Reinhard von der Thannen is Professor of Costume Design at the Academy of Applied Sciences in Hamburg and, on his initiative, students conceived three videos shown between the acts. The first depicted a swarm of birds turning into a surface of water, a metaphor for the arrival of the American marines, the second brought to mind abandonment and longing, and the third was a premonition of death, with bamboo the linking factor between all. The style of animation recalled traditional Japanese calligraphy. However, as hardly any opera-goer ever has the time (or interest?) to read the programme notes in advance, these allegories will have been lost on the majority of the audience: too clever by half.



Vocally one must wonder why so many opera houses feel compelled to cast an Asian soprano in the role of Butterfly; optically, of course, quite understandable, but few Asian sopranos have the bloom in the voice or the volume to impress.

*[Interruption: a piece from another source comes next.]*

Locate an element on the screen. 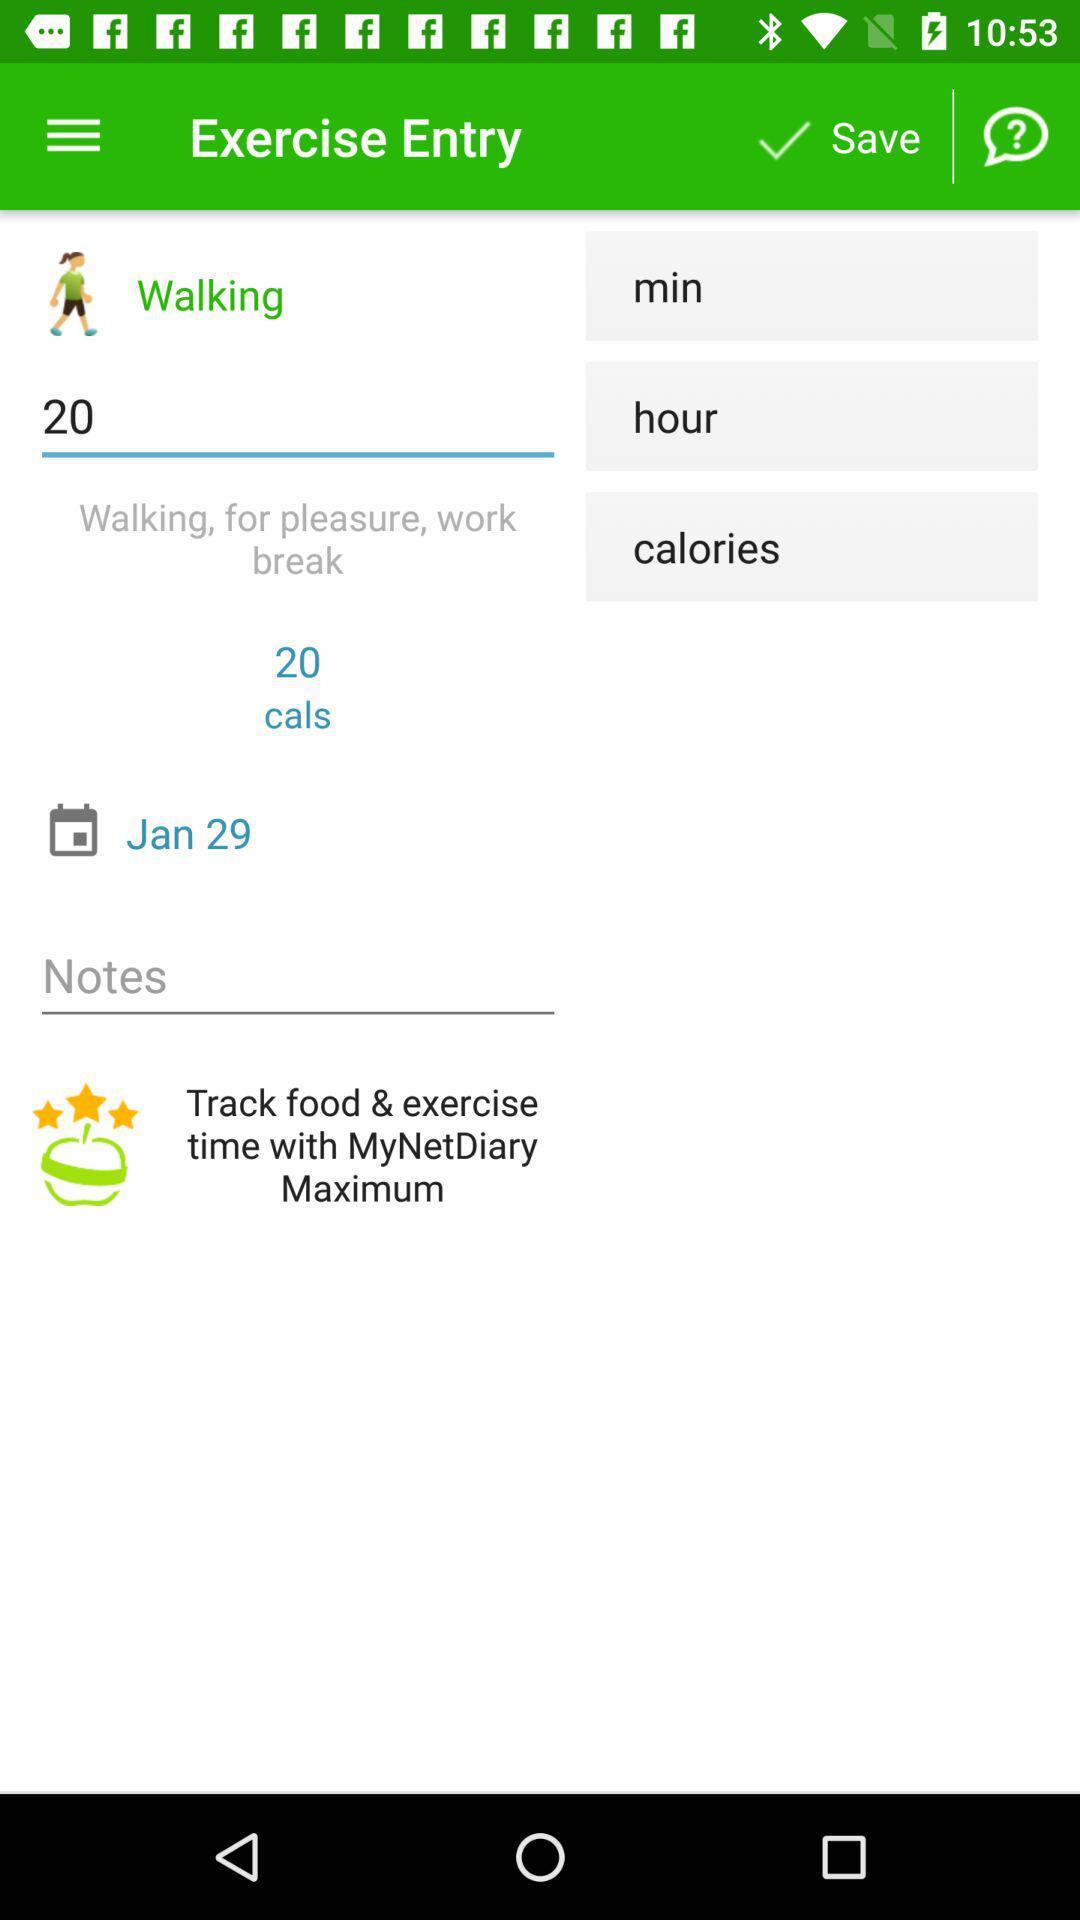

Xiu Wei Sun’s very first note, half off-stage, was horribly flat and her excessive vibrato, especially in Act 1, left an impression of vocal nervousness. As the evening progressed, however, Xiu Wei Sun gained in vocal confidence and “Un bel dí” was beautifully phrased and delivered.



Shicoff is 60 and the voice now shows its age. Although he hits the top notes with apparent ease and force, sustains the note, there is little lustre in the medium register and rather uneasy acting. Shicoff first sang the role well over 30 years ago, when Charles Osborne in the British Opera Diary wrote: “The American tenor Neil Shicoff was making his house debut as Pinkerton. As authentically American in appearance, and even posture, as his Butterfly was authentically Japanese, he made a dramatically convincing character of the emotionally immature lieutenant, and displayed a healthy and serviceable lyric tenor which he deployed with skill.” Not much has changed: not quite as healthy but still serviceable. Shicoff has his champions though, no less than Plácido Domingo in Opera News, (March 1996) wrote: “There are great tenors. Richard Leech, Richard Margison, Michael Sylvester - certainly Neil Shicoff - José Cura, Roberto Alagna, Marcello Giordani, Giuseppe Sabbatini, Vincenzo La Scola: these are really great tenors”.

Judith Schmid was a touching and finely sung Suzuki, Cheyne Davidson gave a convincing and well-sung performance as Sharpless as did Andreas Winkler as the marriage-broker Goro.

The chorus impressed in their delicate off-stage humming chorus to end Act II.

But top honours really must go to Carlo Rizzi, now off to conduct the work in Wales. He excelled in the pit, chose judicious tempi throughout, the orchestra was on very good form, and the work never drifted into sentimentality.